The secrecy of the underground business makes it difficult to track, and the estimates for the numbers of India's victims each year vary widely.

The government estimates there are 3 million sex workers in India, at least 40 percent of them children. And thousands of them are believed to have been unwittingly lured into the work by traffickers, rights activists say.

Most of the girls come from India's poorer states. A family member or friend approaches the girl's parents about a well-paying job in the city or the chance for marriage with little or no need to pay a dowry.

In some cases, parents sell the girls directly. Prices range from several hundred to several thousand dollars.

Traffickers are rarely caught. The US State Department said in an annual report on human trafficking last year that India's law enforcement response to the problem was weak and prosecutions rare.
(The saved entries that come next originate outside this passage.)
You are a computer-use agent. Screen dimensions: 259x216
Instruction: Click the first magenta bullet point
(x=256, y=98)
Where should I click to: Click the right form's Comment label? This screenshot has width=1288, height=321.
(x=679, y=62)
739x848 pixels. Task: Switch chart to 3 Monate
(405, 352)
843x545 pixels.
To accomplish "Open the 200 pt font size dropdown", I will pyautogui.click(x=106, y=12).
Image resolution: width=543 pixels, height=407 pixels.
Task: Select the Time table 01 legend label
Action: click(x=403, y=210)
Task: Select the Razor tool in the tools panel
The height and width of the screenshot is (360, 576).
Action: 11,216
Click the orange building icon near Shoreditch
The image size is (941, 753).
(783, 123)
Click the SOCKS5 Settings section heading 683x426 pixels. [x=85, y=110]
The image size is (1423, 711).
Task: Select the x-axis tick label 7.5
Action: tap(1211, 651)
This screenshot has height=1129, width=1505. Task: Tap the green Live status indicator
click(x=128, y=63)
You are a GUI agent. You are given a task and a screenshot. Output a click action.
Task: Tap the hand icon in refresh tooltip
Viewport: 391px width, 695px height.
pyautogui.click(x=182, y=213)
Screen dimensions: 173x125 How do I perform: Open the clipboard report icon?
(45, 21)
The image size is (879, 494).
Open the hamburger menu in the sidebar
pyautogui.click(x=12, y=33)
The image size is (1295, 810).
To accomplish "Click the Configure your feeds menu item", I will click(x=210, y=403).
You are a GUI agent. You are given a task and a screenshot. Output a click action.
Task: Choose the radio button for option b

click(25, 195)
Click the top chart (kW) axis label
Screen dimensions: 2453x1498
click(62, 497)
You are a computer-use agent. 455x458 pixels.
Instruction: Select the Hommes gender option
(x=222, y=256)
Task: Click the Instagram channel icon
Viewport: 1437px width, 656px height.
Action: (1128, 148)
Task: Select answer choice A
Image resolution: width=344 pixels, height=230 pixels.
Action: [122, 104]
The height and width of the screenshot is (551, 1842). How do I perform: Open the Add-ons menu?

In Mumbai, which has the highest concentration of sex workers, only 13 traffickers were arrested in 2005, and none were convicted, according to the State Department. The situation was similar in other cities.

"One of the best ways to prevent trafficking is to increase convictions of trafficking — and this is not happening," Gupta said. "Women are being rounded up for soliciting in a public place, but there are very few arrests of men who are running the whole trade — the buyers, the pimps, transporters."

Deepa Jain Singh, secretary for India's Ministry of Women and Child Development, said the government is "trying to do more" about the problem of sex trafficking, but he declined to specify what steps were being taken.